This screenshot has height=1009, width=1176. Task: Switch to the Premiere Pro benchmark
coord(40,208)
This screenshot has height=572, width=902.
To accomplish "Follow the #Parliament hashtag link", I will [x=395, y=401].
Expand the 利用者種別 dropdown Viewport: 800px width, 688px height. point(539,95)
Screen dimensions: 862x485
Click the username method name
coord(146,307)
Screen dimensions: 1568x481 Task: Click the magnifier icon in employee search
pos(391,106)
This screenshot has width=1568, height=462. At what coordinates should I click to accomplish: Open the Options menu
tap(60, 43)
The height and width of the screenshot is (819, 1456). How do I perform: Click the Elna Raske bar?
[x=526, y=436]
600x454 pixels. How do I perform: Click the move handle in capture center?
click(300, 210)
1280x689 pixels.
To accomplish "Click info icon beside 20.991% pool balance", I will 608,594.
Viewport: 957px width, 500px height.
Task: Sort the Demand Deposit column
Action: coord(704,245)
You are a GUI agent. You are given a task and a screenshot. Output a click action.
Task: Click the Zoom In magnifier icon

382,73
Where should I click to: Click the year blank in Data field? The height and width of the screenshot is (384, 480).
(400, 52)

= Action item =
Output all of the listing exactly as written.

= Expected output =
This screenshot has height=1009, width=1176. Task: Switch to the Premiere Pro benchmark
coord(40,208)
This screenshot has height=572, width=902.
To accomplish "Follow the #Parliament hashtag link", I will [x=395, y=401].
Expand the 利用者種別 dropdown Viewport: 800px width, 688px height. point(539,95)
Screen dimensions: 862x485
Click the username method name
coord(146,307)
Screen dimensions: 1568x481 Task: Click the magnifier icon in employee search
pos(391,106)
This screenshot has width=1568, height=462. At what coordinates should I click to accomplish: Open the Options menu
tap(60, 43)
The height and width of the screenshot is (819, 1456). How do I perform: Click the Elna Raske bar?
[x=526, y=436]
600x454 pixels. How do I perform: Click the move handle in capture center?
click(300, 210)
1280x689 pixels.
To accomplish "Click info icon beside 20.991% pool balance", I will 608,594.
Viewport: 957px width, 500px height.
Task: Sort the Demand Deposit column
Action: coord(704,245)
You are a GUI agent. You are given a task and a screenshot. Output a click action.
Task: Click the Zoom In magnifier icon

382,73
Where should I click to: Click the year blank in Data field? The height and width of the screenshot is (384, 480).
(400, 52)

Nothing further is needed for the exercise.